Что сделать –
[a] Продублируйте фрагмент текста о дискуссии между «В целом, вся» и «осуществляет авторитарную модернизацию.» включительно.
[b] Кто, согласно тексту о дискуссии, выступил на встрече первым?
[c] Продолжите текст о дискуссии, начав сразу после его последнего предложения.

──────── Источник ────────

На дне демократии в Смольном институте
Oct. 13th, 2010 01:01 am![[personal profile]](https://www.dreamwidth.org/img/silk/identity/user.png)
Программа «Международные отношения, политические науки и права человека» Смольного института провела сегодня дискуссию, посвященную различным подходам к определению демократии. Начав с Аристотеля и Платона, закончили отделением кавказских республик, но содержательный разговор, переходящий периодически в дебаты, все же состоялся, и вылился он, как и следовало ожидать, в противопоставление политической теории и сравнительной политологии.
В целом, вся встреча вполне вписывалась в базовые ридеры по теории демократии. Начал Артём Магун. Тезис первый. Существует бесконечно длинная история использования слова «демократия». За века оно меняло свое значение и коннотацию. Тезис второй – в настоящее время все чаще о демократии говорят как о «хорошо устроенной государственной машине», о наборе институтов, что отвлекает нас от первоначального значения демократии, связанного с революционностью и анархией. Вячеслав Морозов посетовал на компаративистов, которые отказываются обсуждать проблему «демократии как пустого означающего», а вместо этого переживают за Сингапур, который успешно осуществляет авторитарную модернизацию.

──────── Записанные данные ────────

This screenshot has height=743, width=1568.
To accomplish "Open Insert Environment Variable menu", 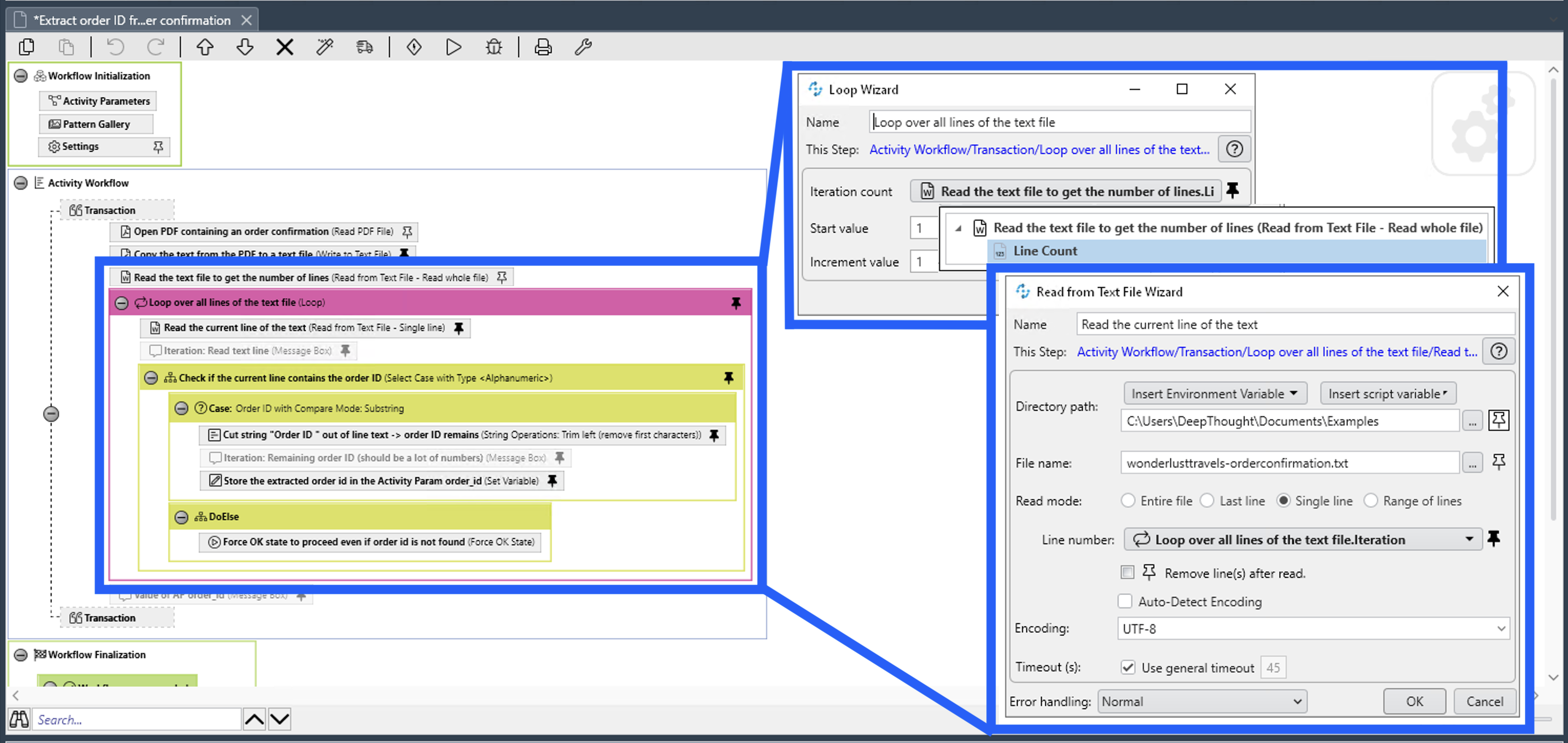I will tap(1214, 394).
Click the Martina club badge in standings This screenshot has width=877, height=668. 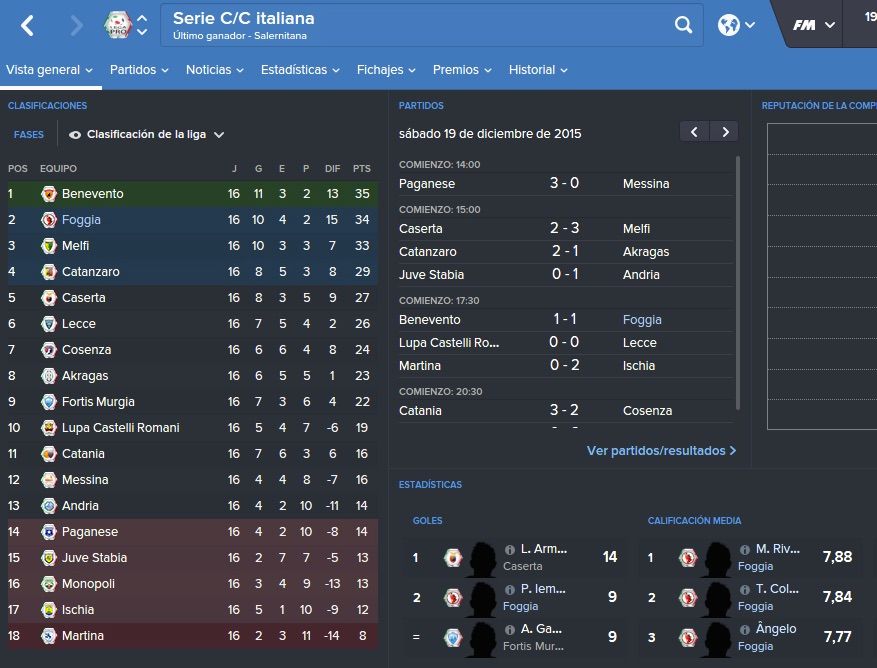pyautogui.click(x=49, y=636)
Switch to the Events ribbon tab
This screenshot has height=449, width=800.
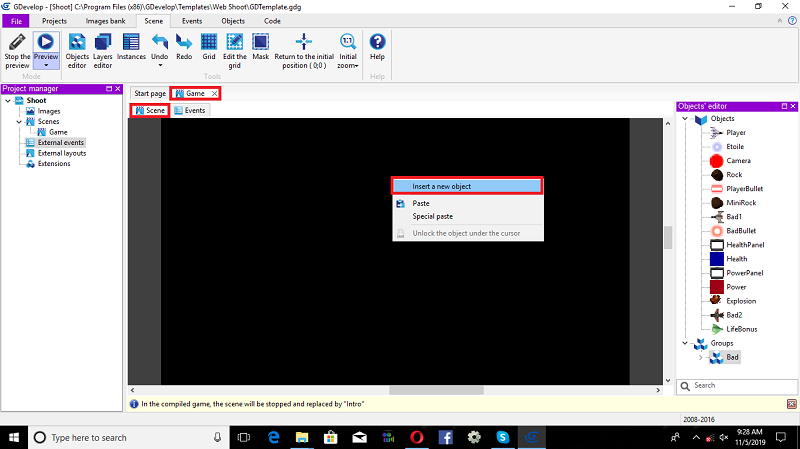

────────

Письменные ответы –
[a]
В целом, вся встреча вполне вписывалась в базовые ридеры по теории демократии. Начал Артём Магун. Тезис первый. Существует бесконечно длинная история использования слова «демократия». За века оно меняло свое значение и коннотацию. Тезис второй – в настоящее время все чаще о демократии говорят как о «хорошо устроенной государственной машине», о наборе институтов, что отвлекает нас от первоначального значения демократии, связанного с революционностью и анархией. Вячеслав Морозов посетовал на компаративистов, которые отказываются обсуждать проблему «демократии как пустого означающего», а вместо этого переживают за Сингапур, который успешно осуществляет авторитарную модернизацию.

[b] Артём Магун.

[c]
В ответ я рассказал – скорее студентам, чем преподавателям – прописные истины о том, что сравнительная политология исходит из реалий существующих политических режимов и, опираясь на философские и исторические основания, пытается сформировать концепт, который хорошо описывал бы эмпирические случаи, по возможности, пытаясь противостоять «концептуальным натяжкам» («пустое означающее» по-компаративистски); что из двух доминирующих подходов – Даля и Шумпетера, роль масс игнорирует только второй, а первый всячески усиливает значение общественного участии в принятии решений; что у сравнительной политологии своя повестка дня, которая довольно неплохо реализуется с помощью существующих теоретических концептов. Павел Кононенко рисовал схему с тремя уровнями теоретических концепций и доказывал, что политическая теория питает сравнительную политологию, но процесс восприятия происходит с некоторым опозданием, так как компаративистам необходимо выработать инструментарий для описания, измерения и оценки эмпирической реальности.
В результате, как всегда, страдала сравнительная политология и студенты, которые пишут курсовые и бакалаврские работы у меня и Павла. Нам говорили, что сравнительная политология живет только за счет «уловки Занзибара», черпая свою повестку дня в отклоняющихся случаях. Каждый десять минут вспоминали Ирак, убеждая нас, себя и окружающих, что не институты определяют демократию. Артём несколько раз поворачивался в мою сторону со словами «господа сравнительные политологи не понимают, что здесь есть глубочайшее противоречие»…
Я стоял, а потом сидел, слушал и не понимал. Мне было совсем непонятно, что именно я не понимаю, раз уж в моем лице (и в лице Павла) аудитория 513 комнаты Дворца Бобринских видела всё компаративистское сообщество (что, конечно, само по себе очень спорно). Мне все время казалось, что я слышу совсем другой язык, из которого могу вычленить только отдельные слова. Но те части услышанного, которые я понимал, приводили меня все к тому же тезису – есть много концепций, они создаются разными людьми для разных целей и могут означать разное, но в чем же здесь проблема? Мне всегда казалось, что главное – это определить, что именно ты вкладываешь в определенный термин, и тогда проблема рассасывается сама собой. Но в ответ я слышал, что эта логика Суркова, который называет демократией совсем не демократию. И снова я не видел проблемы, ведь, как правильно говорил Павел, нам важно не то, что понимает под демократией Сурков или Чавес, а что признано демократией научным сообществом, работающим над сходными исследовательскими задачами.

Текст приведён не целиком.